Ethyl α-D-glucoside was absorbed in small intestine and excreted in urine as intact form

Objective Ethyl α-D-glucoside (α-EG) is a peculiar component in sake. We investigated how α-EG was absorbed, hydrolyzed, and excreted in urine when it was ingested orally by rats. Methods Hydrolyzing activity for α-EG was determined by incubating it with crude enzyme solutions prepared from several rat organs, and absorption activity for α-EG was determined by incubating rat small intestinal everted sac in sodium or potassium Krebs-Ringer buffer that contained α-EG. α-EG solution was fed to rats, and urine volume and plasma α-EG, glucose and insulin and urinary α-EG were determined.
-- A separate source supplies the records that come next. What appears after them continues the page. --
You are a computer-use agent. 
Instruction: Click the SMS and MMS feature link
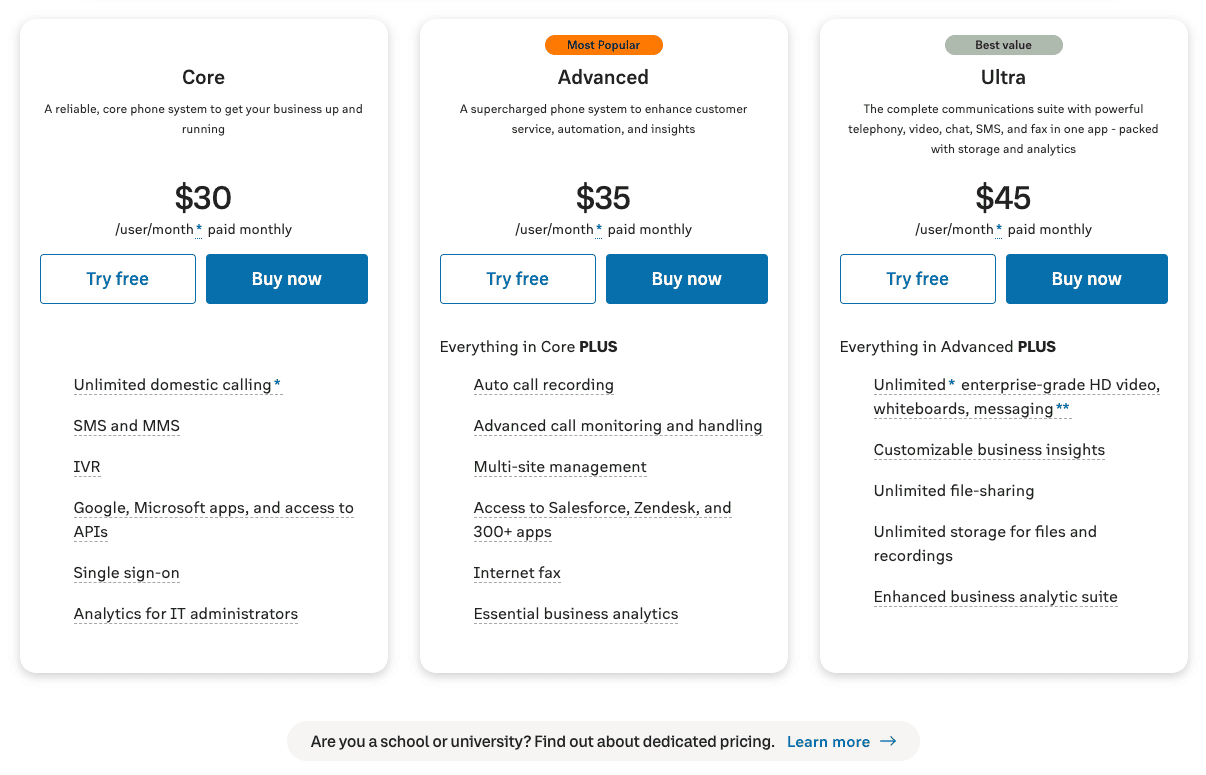click(127, 426)
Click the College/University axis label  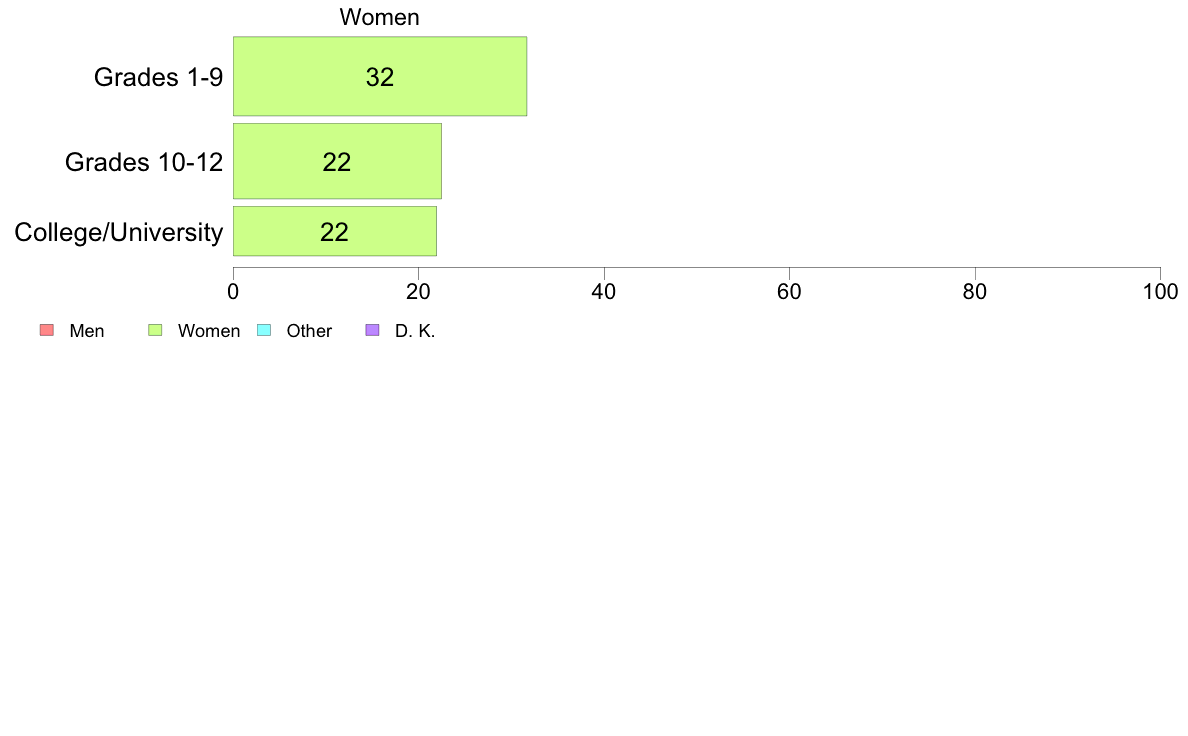click(119, 232)
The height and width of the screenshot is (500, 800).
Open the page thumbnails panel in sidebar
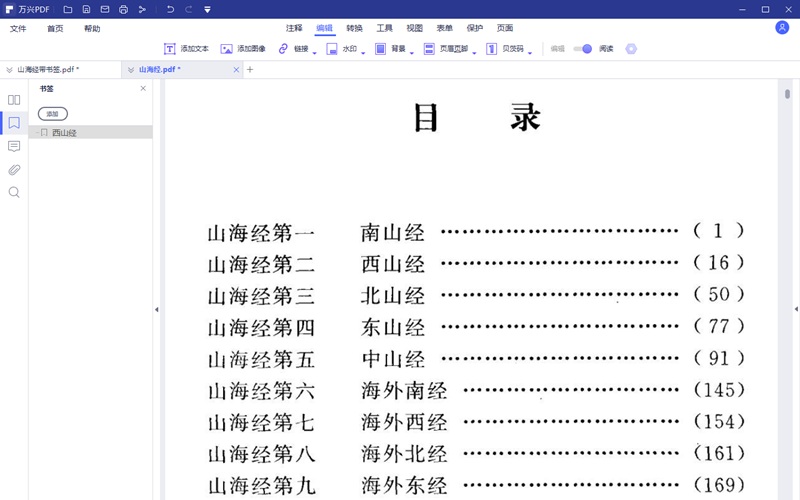pyautogui.click(x=14, y=100)
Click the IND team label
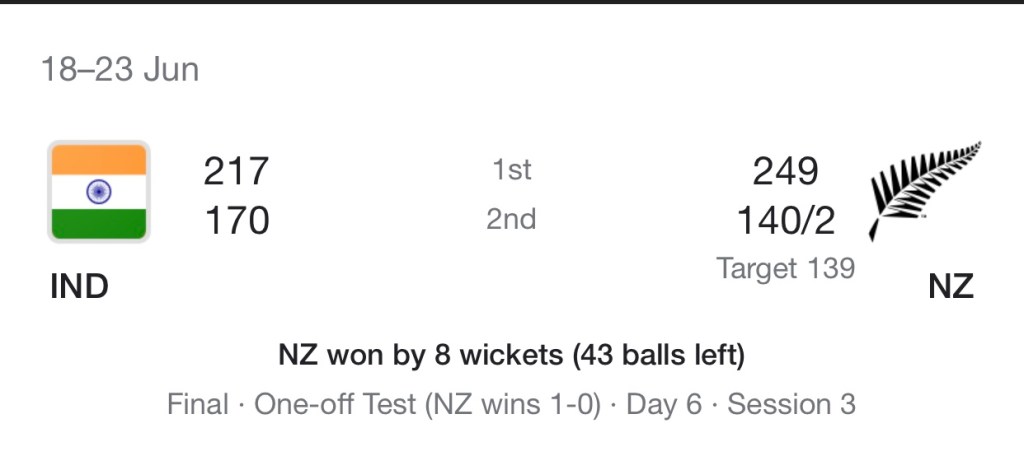Viewport: 1024px width, 456px height. (79, 287)
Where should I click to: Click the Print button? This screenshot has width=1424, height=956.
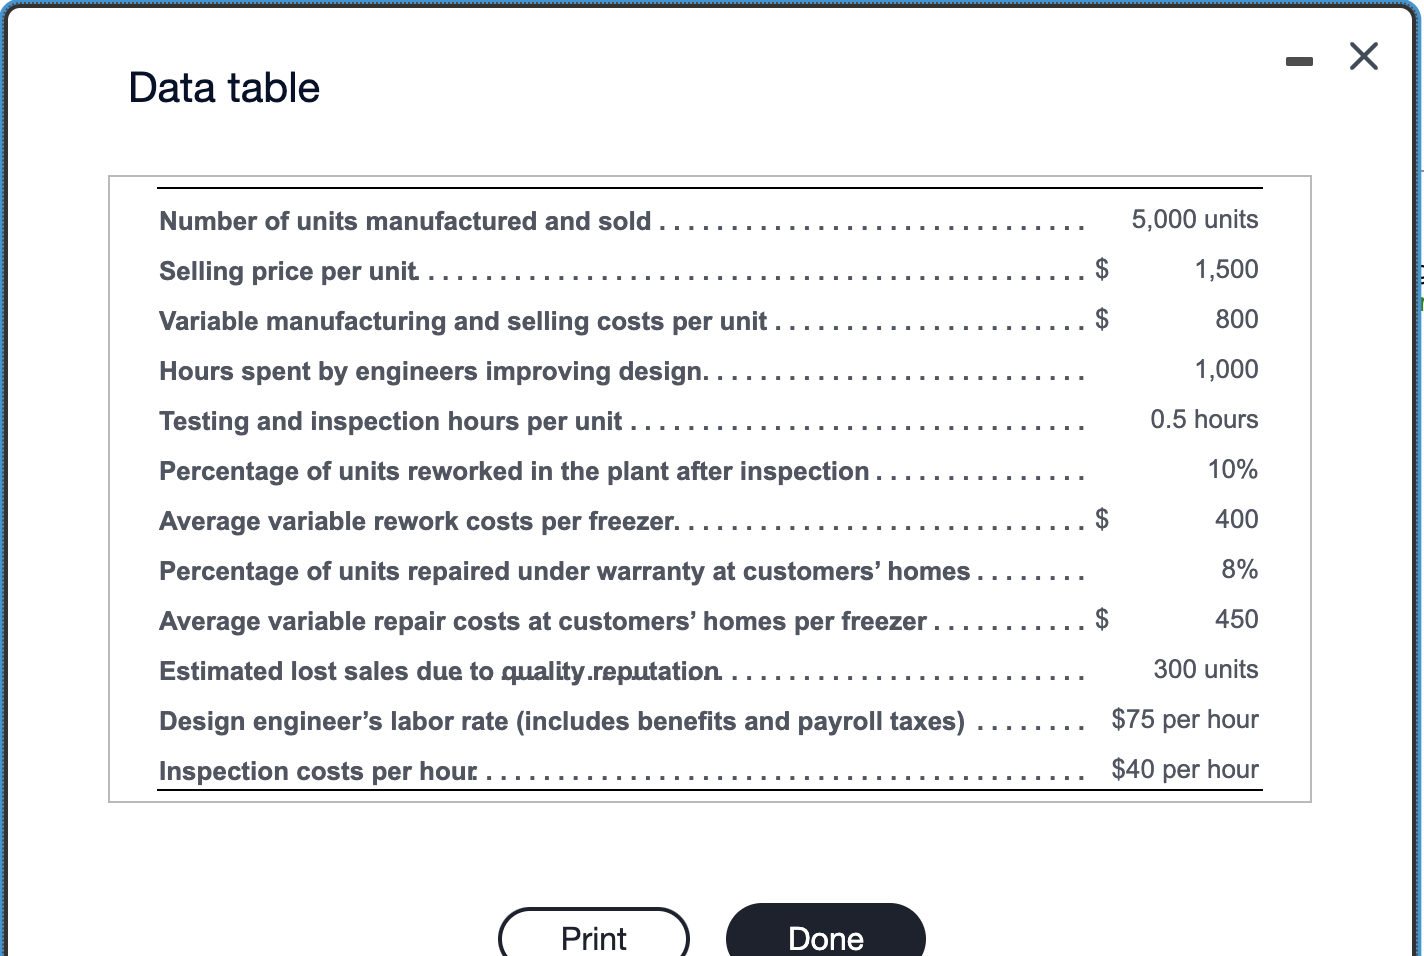coord(592,937)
Results α-EG was hydrolyzed by crude enzyme solutions prepared from rat small intestinal mucosa and kidney, and these hydrolyzing activities were lower than those for maltose. α-EG absorbed into everted rat intestinal sacs in potassium Krebs-Ringer buffer reduced almost completely compared with that in sodium Krebs-Ringer buffer. When α-EG was ingested orally by rats, it was absorbed into the bloodstream and more than 60% was excreted in urine, and urine volume increased. Conclusions In rats, α-EG was absorbed in small intestine and excreted intact in urine without affecting blood glucose and insulin and thus was a diuretic, insulin-independent, and low-nutritive glucoside that could be safely applicable to food.